====== PROVIDED DATA ======

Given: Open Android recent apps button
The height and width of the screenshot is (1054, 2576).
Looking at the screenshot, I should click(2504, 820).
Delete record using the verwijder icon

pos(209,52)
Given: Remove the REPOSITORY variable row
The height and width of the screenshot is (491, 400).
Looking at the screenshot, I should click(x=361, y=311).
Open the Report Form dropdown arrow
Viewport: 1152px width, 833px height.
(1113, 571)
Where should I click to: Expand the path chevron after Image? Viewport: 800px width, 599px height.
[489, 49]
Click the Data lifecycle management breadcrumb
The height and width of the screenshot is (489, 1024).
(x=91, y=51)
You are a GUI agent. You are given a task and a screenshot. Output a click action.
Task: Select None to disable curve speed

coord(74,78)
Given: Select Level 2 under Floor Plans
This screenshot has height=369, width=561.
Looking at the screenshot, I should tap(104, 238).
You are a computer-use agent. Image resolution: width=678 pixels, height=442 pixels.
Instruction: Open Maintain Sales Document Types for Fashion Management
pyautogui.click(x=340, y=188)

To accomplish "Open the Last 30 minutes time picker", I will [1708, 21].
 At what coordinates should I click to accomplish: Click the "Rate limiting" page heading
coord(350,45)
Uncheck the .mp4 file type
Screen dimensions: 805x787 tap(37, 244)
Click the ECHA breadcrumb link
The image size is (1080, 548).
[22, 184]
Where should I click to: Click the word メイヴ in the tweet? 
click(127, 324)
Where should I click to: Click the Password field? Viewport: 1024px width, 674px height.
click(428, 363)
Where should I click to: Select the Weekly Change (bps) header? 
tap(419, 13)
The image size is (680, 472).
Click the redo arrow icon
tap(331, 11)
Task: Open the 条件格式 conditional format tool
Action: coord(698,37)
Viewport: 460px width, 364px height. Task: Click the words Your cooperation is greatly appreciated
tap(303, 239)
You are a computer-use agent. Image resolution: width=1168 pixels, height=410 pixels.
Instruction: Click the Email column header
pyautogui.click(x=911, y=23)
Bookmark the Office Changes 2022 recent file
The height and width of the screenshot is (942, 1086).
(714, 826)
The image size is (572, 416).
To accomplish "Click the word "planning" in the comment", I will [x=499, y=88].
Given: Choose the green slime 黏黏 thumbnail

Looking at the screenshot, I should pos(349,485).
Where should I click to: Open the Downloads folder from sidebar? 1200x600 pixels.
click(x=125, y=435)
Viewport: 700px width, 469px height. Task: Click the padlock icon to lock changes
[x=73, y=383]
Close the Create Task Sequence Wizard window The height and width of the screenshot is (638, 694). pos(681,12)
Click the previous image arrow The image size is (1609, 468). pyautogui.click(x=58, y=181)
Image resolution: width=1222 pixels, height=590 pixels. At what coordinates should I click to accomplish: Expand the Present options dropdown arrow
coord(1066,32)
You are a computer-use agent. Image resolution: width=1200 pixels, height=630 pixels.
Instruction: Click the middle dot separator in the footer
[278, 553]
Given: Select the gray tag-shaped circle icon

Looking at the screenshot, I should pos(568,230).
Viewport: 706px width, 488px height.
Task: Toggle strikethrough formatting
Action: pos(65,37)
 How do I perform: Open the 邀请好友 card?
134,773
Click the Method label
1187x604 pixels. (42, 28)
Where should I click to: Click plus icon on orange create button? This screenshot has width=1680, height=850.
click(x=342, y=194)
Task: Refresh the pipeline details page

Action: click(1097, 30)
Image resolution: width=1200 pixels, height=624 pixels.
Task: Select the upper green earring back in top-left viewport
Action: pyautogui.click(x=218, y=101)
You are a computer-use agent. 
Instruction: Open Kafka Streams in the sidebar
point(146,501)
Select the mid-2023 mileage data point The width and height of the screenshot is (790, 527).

======

_HOW TO COMPLETE THIS TASK_
Once you have counted the lines of the records that contain the word "breadcrumb", give the count and nothing else.

_THE ANSWER_
2